Moving on to In Transit to see Dani Marti and Katri Walker's video installations I was stopped in my tracks by Marti's David, 2007, a powerful, poignant portrait of a homeless teenager on the streets of Glasgow. This was manipulative subject matter I know, with the lens centered unremittingly on the teenagers face, his eyes drifting in and out of consciousness while he holds a chewed begging cup. I felt like I do when I walk past the homeless begging on the street only this time from a safe distance where I could indulge my sympathy.

Testing the documentary genre's power to tell the ‘truth' the next film Aguamiel, 2008 by Walker again explored the idea of shifting consciousness but this time in a more hallucinogenic way. The viewer is told the story of a small, Mexican community making and selling a fermented cactus juice pulque for their living. They tell us a convincing lie that it is good healthy tipple that will enhance the libido and the psychedelically coloured containers on the market stall where it is sold give some hint as to its chemical properties.

The next film Under the Coolabah Tree, 2008 by Marti was a riot of funny dialogue about art and celebrity, lesbians and Osama bin Laden between the artist, a painter and an electrician stranded out in the Australian outback. It has a strong Beckettian feel to it with the isolation of the characters heightening the subjectivity of the viewer and comic touches that put their artistic aspirations into perspective. One minute they are arguing over who makes the tea and the next discussing the beauty of the light bouncing of the cloud formations. I bet they would be great fun down the pub.

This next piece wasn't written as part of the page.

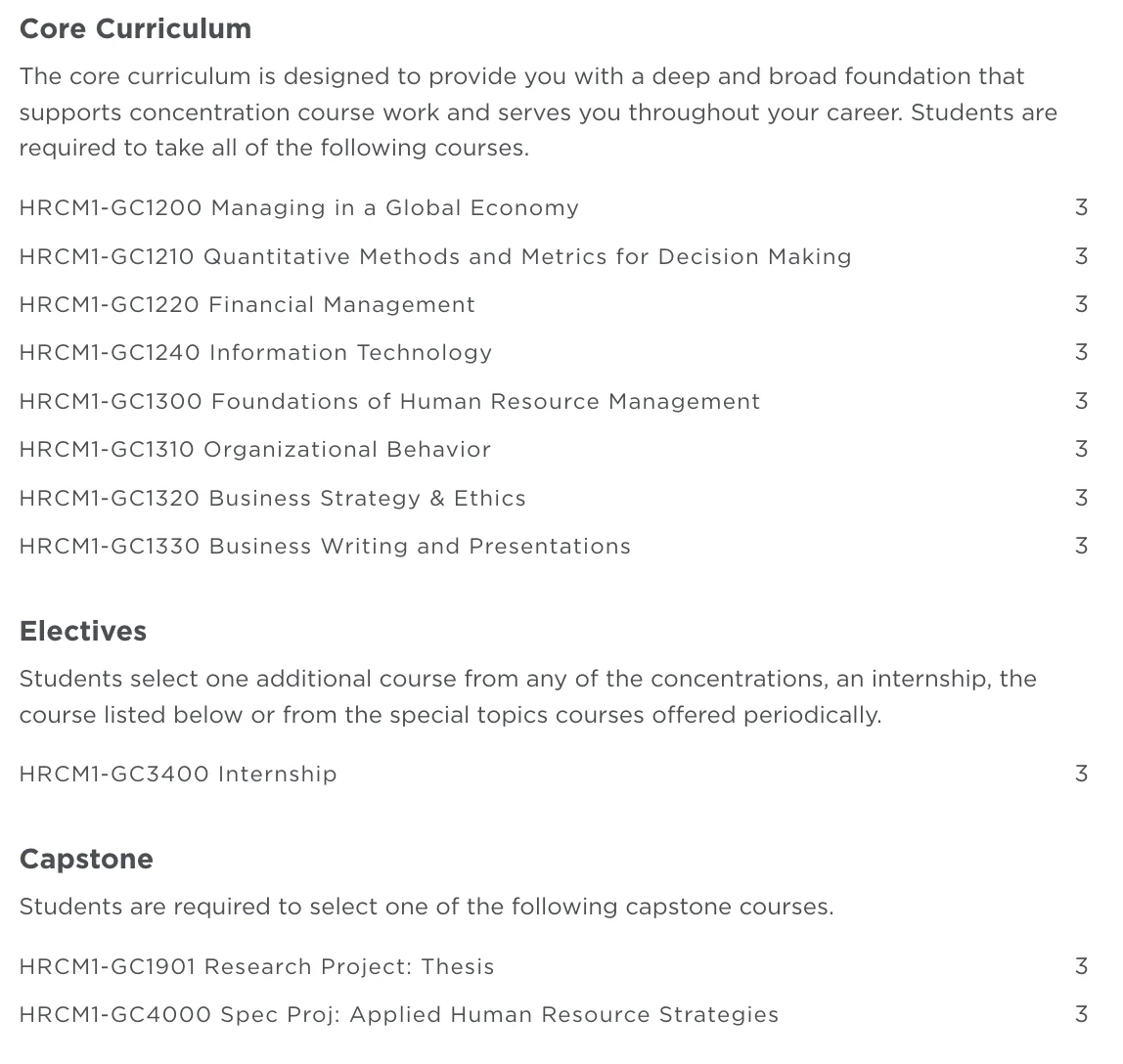
Task: Click the Core Curriculum heading
Action: (x=135, y=29)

The mastery of the lens over its subject is further tested in Walker's Señor Celestino on the Edge of Heaven, 2008, a moving portrait of a man's faith. Celestino has been commissioned by God to build a church and while at first such a grand, crazy scheme seems absurd, when he challenges the film maker on who is the better artist, it is difficult not to want to reward his life long commitment. His unwillingness to be passively observed and judged by the lens gives him a power that one almost believes comes from God himself. He says at some point that those who do not acknowledge the power of the father cannot be artists, or something like that, and I think, in the Lacanian sense, he is right.